> [Description of the task]: Please gather every line of the data below that contains the word "screenshot".

(Records from a pointing dataset)
--------
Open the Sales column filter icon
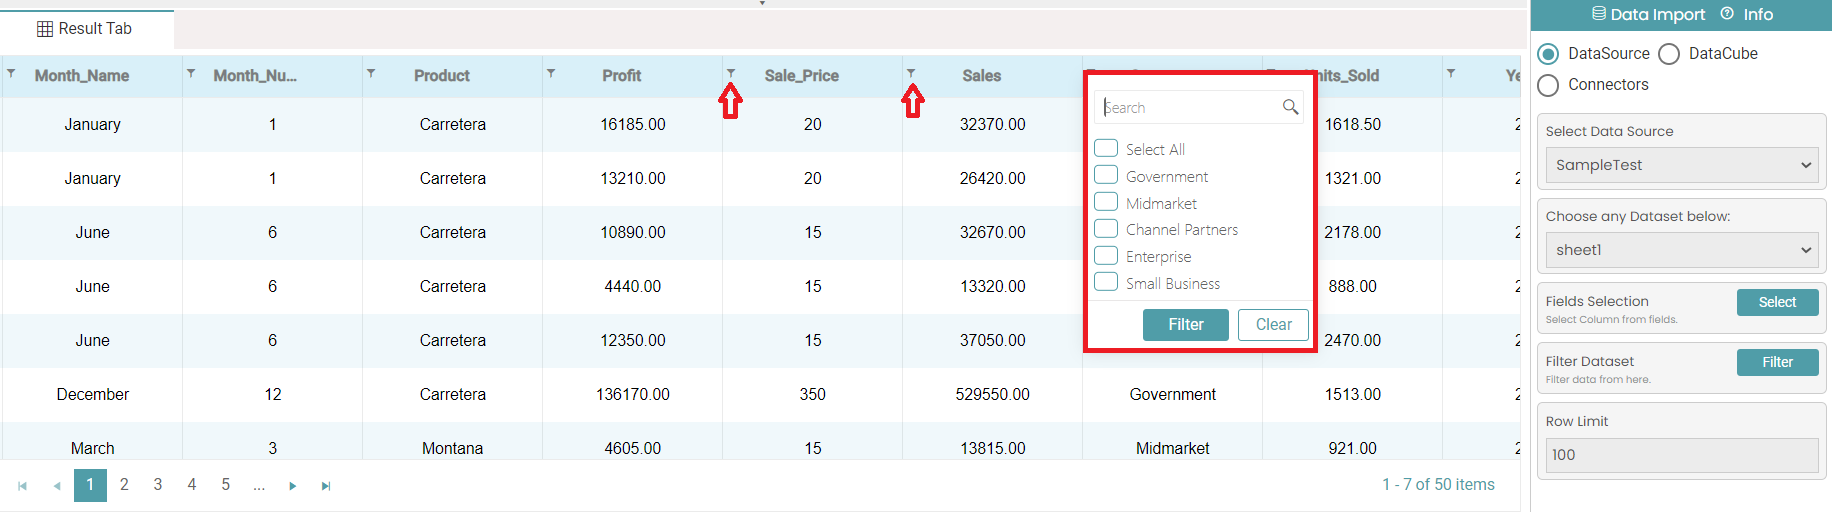911,73
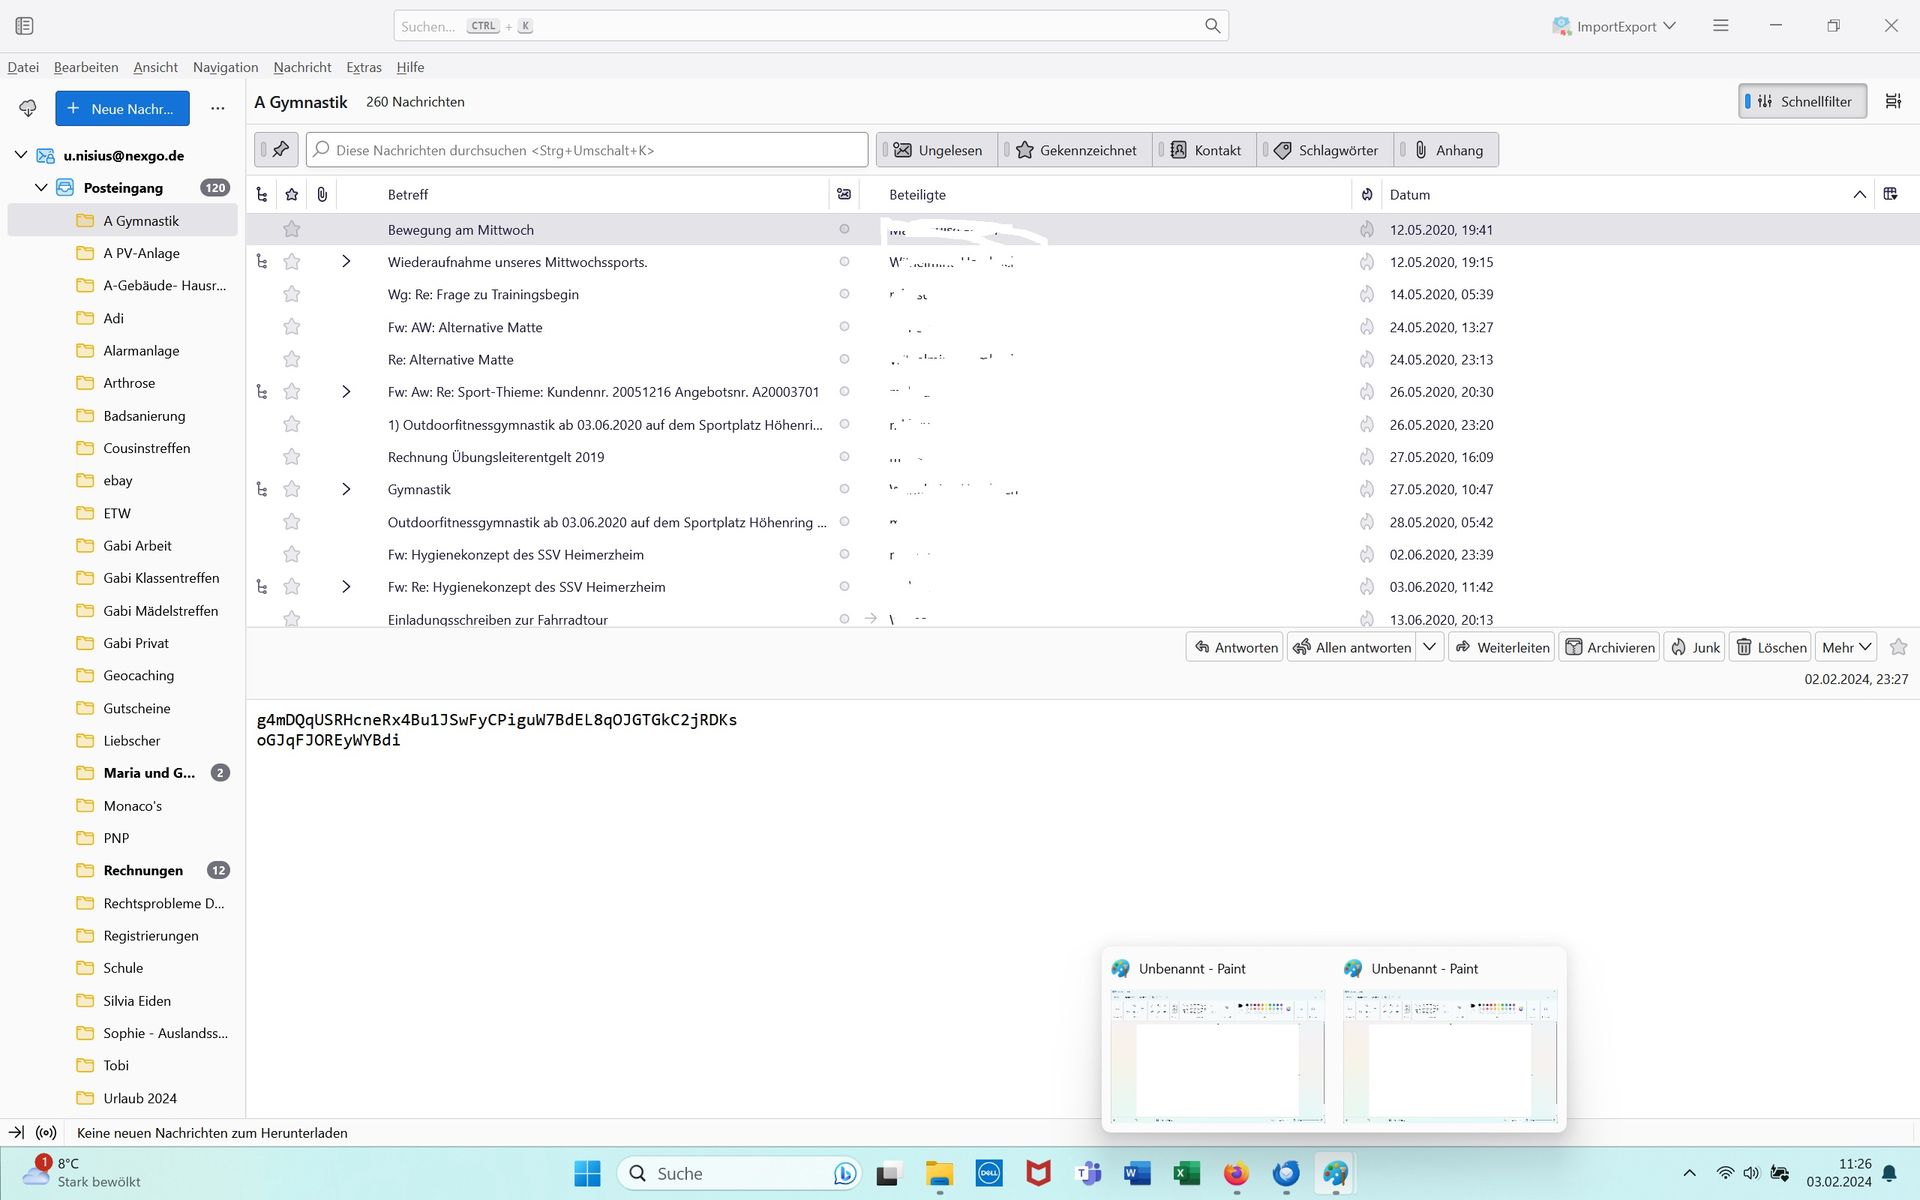Open the Nachricht menu
Viewport: 1920px width, 1200px height.
pyautogui.click(x=302, y=67)
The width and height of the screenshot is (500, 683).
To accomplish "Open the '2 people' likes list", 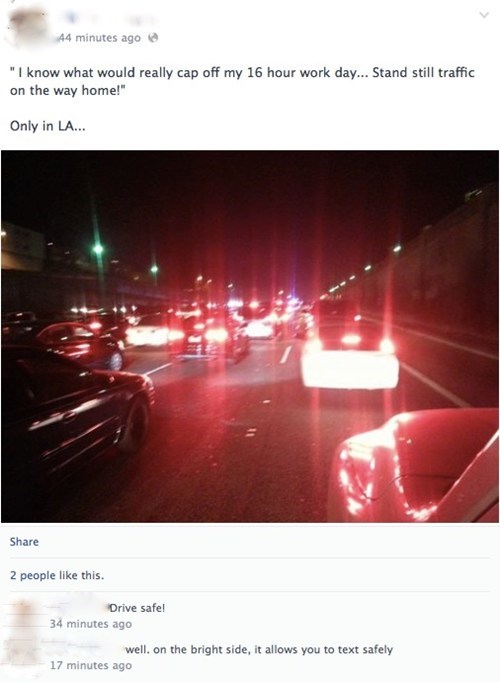I will point(33,575).
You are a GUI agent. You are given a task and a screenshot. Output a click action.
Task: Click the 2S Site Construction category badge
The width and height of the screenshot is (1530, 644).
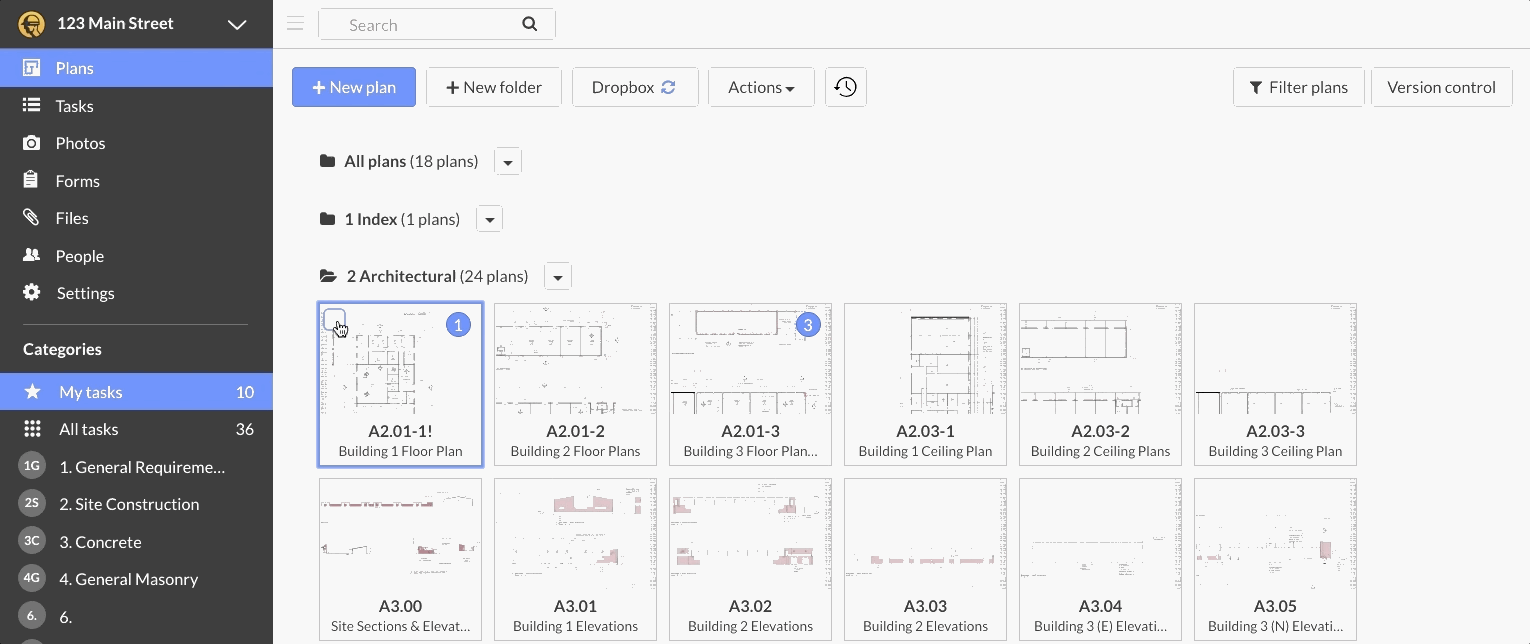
--------
> [Expected output]:
The width and height of the screenshot is (500, 683).
You are a GUI agent. You are given a task and a screenshot. Output a click action.
The width and height of the screenshot is (1530, 644).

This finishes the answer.